I was on .75 for a couple of months, dropped to .625 for like a week and then to .5 b/c I was on .75 for a while due to Sandy. It's all in my thread. But going from .75 > .5 in a week or so was pretty taxing. Easily the hardest drop I made, but they're all way more difficult under 1mg. 90% of the battle is the taper under 1mg, or at least it has been for me. Getting to 1mg was kind of a breeze and didn't entail too much withdrawal. When you start dropping below 1mg, you will feel it more. Cutting your dose by 50% is not something I would recommend, but where there is a will there is a way. I'm just saying you're going to probably have 7-10 days that suck while your body adjusts.

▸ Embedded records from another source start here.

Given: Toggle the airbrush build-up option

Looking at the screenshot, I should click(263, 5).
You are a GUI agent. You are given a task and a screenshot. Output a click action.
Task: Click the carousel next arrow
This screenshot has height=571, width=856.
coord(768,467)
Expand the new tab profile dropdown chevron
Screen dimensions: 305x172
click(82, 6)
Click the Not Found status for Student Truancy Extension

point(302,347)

My advice.. Slow down, and relax. This isn't a race. Get a self-healing cutting mat and an exacto knife so you can cut your doses evenly and well. I was at 1mg in October and it's May now I'm at .1875 and going to .125 next week. It took me a while to get to .25, but I liked to take breathers between dropping my doses so it wasn't all annoying-ness. Maybe your body will be different, or you're in more of a rush, or any other number of reasons.

Honestly, at .1875 I don't yawn or sleep shitty at all. I feel almost perfectly normal. I think I could jump tomorrow and be ok in a week. But I'd rather go as low as possible and have that week be even easier. What's another couple of months really?

Your prerogative may be different, but from an experienced taperer, I highly recommend you take it a bit slower.

Godspeed! Best of luck!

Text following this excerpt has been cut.